Le procès à l’encontre de Sarkozy a repris mardi 8 décembre. Alors qu’il est inculpé pour « trafic d’influence » et « corruption » et que quatre ans de prison dont deux avec sursis ont été requis à son encontre, Darmanin a pris sa défense sur France Info ce jeudi 10 décembre. Celui-ci déclare : « J’ai pour le président Sarkozy du respect, de l’admiration, si je puis me permettre, parce que je pense que c’est un homme qui a beaucoup servi la République. […] C’est un homme qui est honnête. […] Pour le reste je suis trop respectueux des institutions pour porter un jugement sur ce que fait la justice. »

Une rhétorique morale qui en appelle à la toute puissance des institutions gouvernementales mais qui peine à cacher la gravité des faits dont Sarkozy est accusé. C’est ce même « honnête homme » qui a également été mis en examen pour avoir possiblement utilisé des financements provenant du gouvernement libyen de Mouammar Kadhafi pour sa campagne présidentielle de 2007.

Des faits totalement occultés dans l’intervention de celui qui fait presque office de fils spirituel pour l’ancien Président. En effet, depuis la publication en 2019 du livre « Tout restera en famille » par le journaliste spécialiste de la droite française Ludovic Vigogne, les liens étroits et privés qu’entretiennent Sarkozy et Darmanin ne sont plus un secret. Cette sortie publique montre de quelle manière et combien les membres du gouvernement présent ou passé se protègent les un.es les autres.
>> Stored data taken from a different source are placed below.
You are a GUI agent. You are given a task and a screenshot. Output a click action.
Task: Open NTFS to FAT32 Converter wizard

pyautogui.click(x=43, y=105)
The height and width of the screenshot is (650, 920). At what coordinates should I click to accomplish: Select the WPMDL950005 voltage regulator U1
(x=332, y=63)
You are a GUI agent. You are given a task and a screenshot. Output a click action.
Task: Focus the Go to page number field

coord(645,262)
Ce soutien ne tend évidemment pas à conserver des liens affinitaires tels que Darmanin le présente mais bien des intérêts communs. Peut-on s’étonner que Darmanin se place en faveur d’un homme politique accusé alors qu’il a lui même été mis en examen ? Le ministre de l’Intérieur en fonction depuis juillet 2020 est accusé par Sophie Patterson-Spatz de l’avoir violée en 2009. Une habitante de Tourcoing, ville dont le ministre a été maire de 2014 à 2017, avait également porté plainte pour « abus de faiblesse » suite à des demandes de faveurs sexuelles en échange d’un logement de la part de l’élu. Les deux procédures ont été classées sans-suite par le Parquet de Paris. Le coupable présumé a été nommé Ministre de l’Intérieur par le gouvernement de Macron et a reçu un soutien public de la part de la porte parole du gouvernement Sibeth Ndiaye.
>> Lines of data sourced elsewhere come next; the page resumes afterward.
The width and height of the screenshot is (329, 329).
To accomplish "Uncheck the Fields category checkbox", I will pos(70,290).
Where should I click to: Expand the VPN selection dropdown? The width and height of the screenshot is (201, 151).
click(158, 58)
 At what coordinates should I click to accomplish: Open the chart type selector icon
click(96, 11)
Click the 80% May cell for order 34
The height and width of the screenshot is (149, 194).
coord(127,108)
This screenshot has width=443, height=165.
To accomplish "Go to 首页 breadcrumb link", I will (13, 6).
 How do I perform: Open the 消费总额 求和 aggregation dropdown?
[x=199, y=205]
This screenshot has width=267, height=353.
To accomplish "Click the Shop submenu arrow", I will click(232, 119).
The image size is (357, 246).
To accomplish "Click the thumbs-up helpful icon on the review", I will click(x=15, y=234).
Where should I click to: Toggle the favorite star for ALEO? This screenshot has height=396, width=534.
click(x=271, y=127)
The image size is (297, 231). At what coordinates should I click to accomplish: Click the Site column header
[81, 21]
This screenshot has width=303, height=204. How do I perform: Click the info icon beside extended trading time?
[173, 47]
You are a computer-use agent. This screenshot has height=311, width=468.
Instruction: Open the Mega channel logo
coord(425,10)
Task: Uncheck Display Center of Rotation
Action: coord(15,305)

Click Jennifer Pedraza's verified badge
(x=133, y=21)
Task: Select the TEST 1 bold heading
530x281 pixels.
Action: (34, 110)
Une affaire parmi tant d’autres qui fait tristement écho à celle datant d’à peine quelques jours concernant le député Benoît Simian. Celui-ci est soupçonné de harcèlement psychologique à l’encontre de son ex-femme. Mais, comme le stipule l’enquête Mediapart ; l’Assemblée Nationale a refusé de lever son immunité. Alors que le parquet de Bordeaux au vue des preuves rassemblées, avait demandé la garde à vue, elle a été rejetée par l’Assemblée. Toujours selon les sources de Mediapart, « La jeune femme y voit la preuve d’une inégalité de traitement « honteuse » :
« N’importe qui se verrait reprocher le quart de ce que j’ai dénoncé aurait été placé en garde à vue immédiatement. Là, c’est le politique qui gère la justice. J’irai jusqu’au bout car, pour moi, la justice est pour tout le monde. » ! ».
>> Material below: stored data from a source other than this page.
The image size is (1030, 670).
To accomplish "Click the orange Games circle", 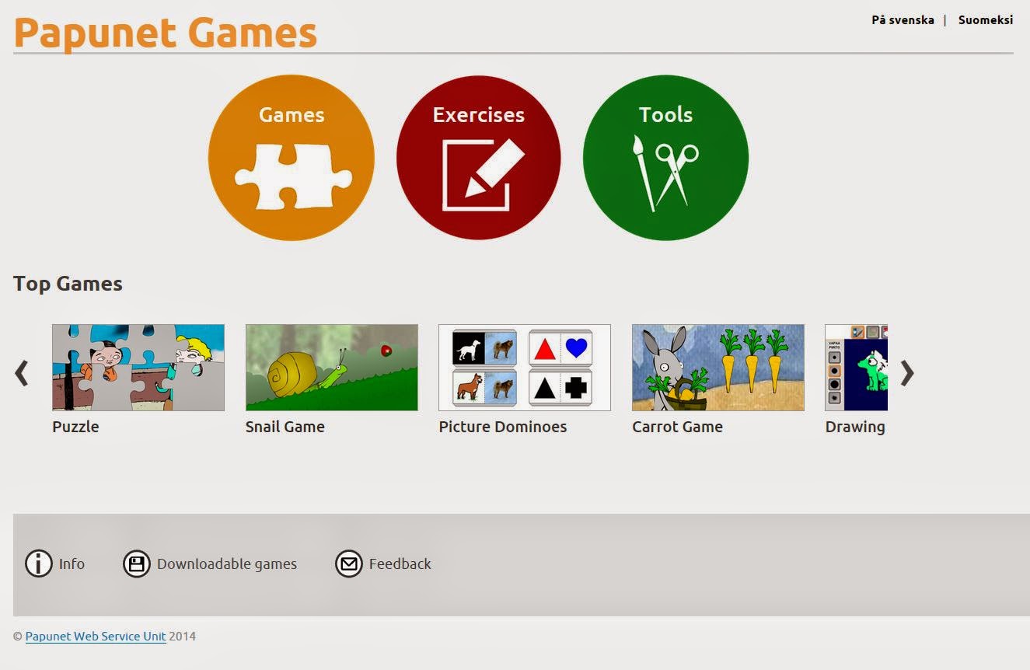I will click(x=291, y=155).
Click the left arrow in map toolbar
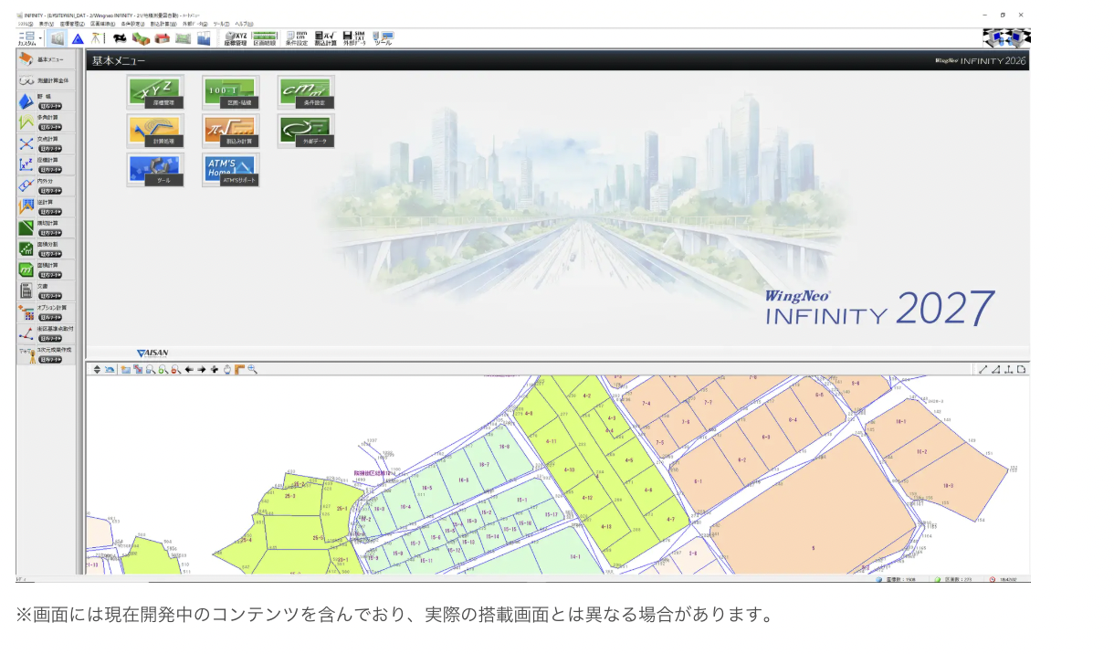Screen dimensions: 1114x654 [188, 369]
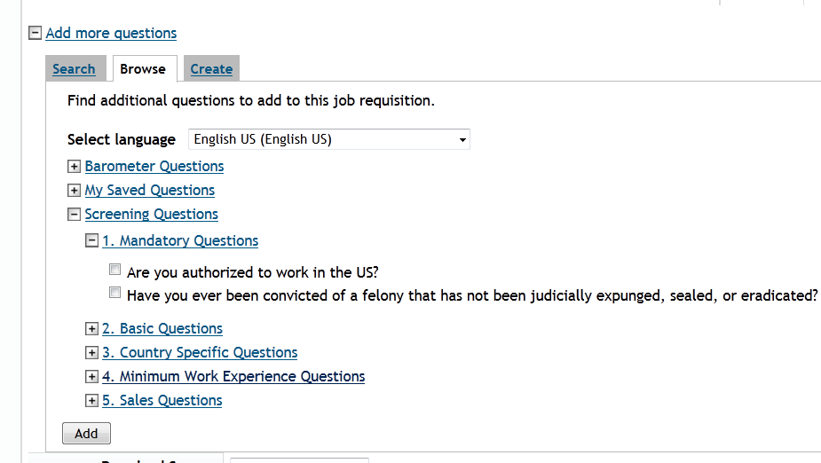821x463 pixels.
Task: Check 'Are you authorized to work in the US?'
Action: [x=114, y=270]
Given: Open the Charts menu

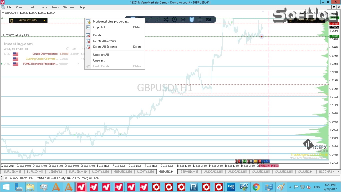Looking at the screenshot, I should (43, 7).
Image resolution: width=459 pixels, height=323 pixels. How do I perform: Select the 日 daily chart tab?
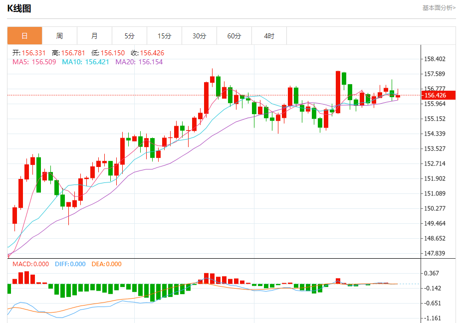click(x=25, y=36)
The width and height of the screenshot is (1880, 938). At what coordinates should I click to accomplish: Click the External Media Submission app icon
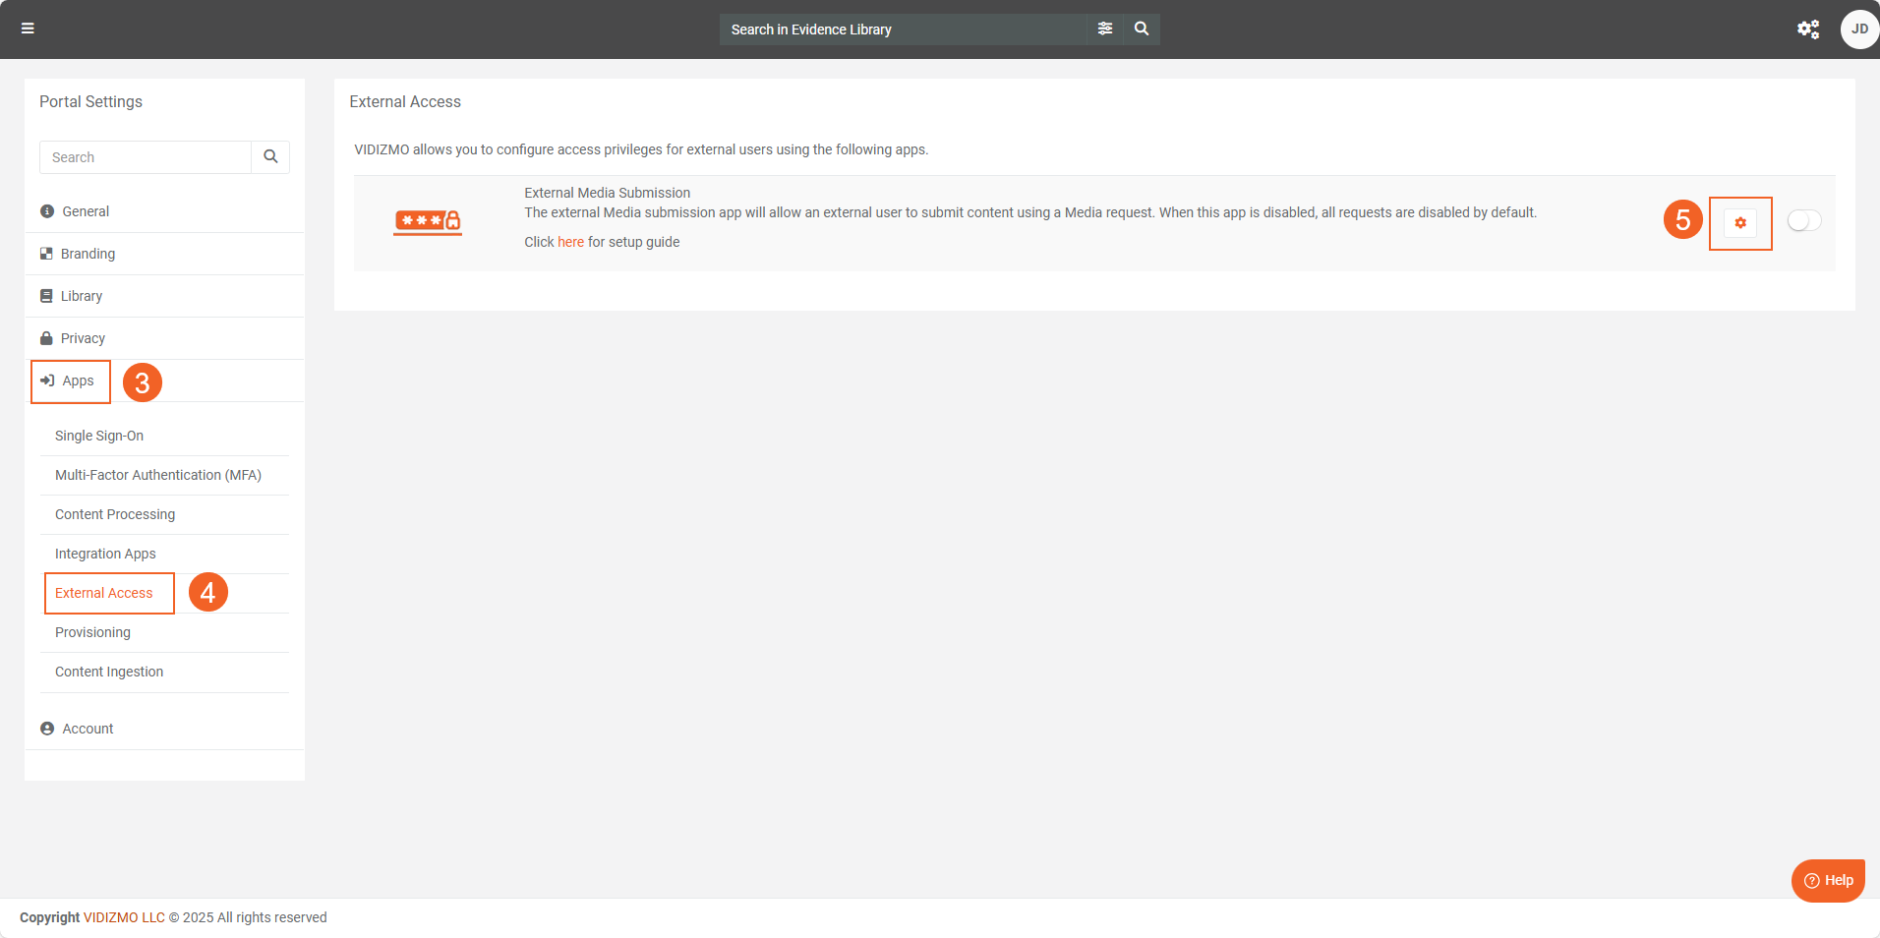(428, 222)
L’affaire des écoutes pour laquelle comparaît actuellement Sarkozy n’est ni un épiphénomène ni un acte à imputer uniquement à l’individu. Le soutien public qu’a affiché Darmanin et celui dont il a lui-même bénéficié, sont des messages politiques visant à montrer à celles et ceux qui sont dominé.e.s que le gouvernement continuera de bénéficier de l’immunité que le système lui accorde. Immunité pour des actes qui prennent racine dans ce système en lui-même : corrompu, capitaliste, patriarcal, raciste et homophobe.

Une ambiguïté judiciaire qui n’est le privilège que d’une minorité

L’évidente permissivité qui est faite pour ce qui est qualifié de « délinquance des cols blancs » est donc mise en contraste avec les propos de Darmanin lors de son intervention à France Info. Et pour cause, il ajoute, avec une pointe de victimisation : « Je pense que quand on fait de la politique à un niveau important on est beaucoup plus regardé et donc beaucoup plus attaqué que les autres ». Celles et ceux que Darmanin nomme « les autres » sont pourtant celles et ceux qui sont victimes chaque jours d’abus judiciaires. Ceux-ci sont notamment caractérisés par des contrôles d’identité, des arrestations voire des enfermements arbitraires. Ce sont les attaques que subissent quotidiennement les personnes racisées ou assimilées comme telles et les habitant.e.s de banlieue. Ce sont aussi les attaques perpétrées à l’encontre des personnes prenant part aux mouvements de contestation actuels. Le communiqué de Désarmons Les atteste de cela : leur membre Ian B.a été condamné ce mois-ci, lors d’un jugement expéditif, à 8 mois de prison avec sursis et 600euros d’amende suite à une manifestation en septembre 2019. Cela, pour une « main sur un bouclier » et pour avoir protégé une observatrice de la LDH qui était en train de se faire molester par la police.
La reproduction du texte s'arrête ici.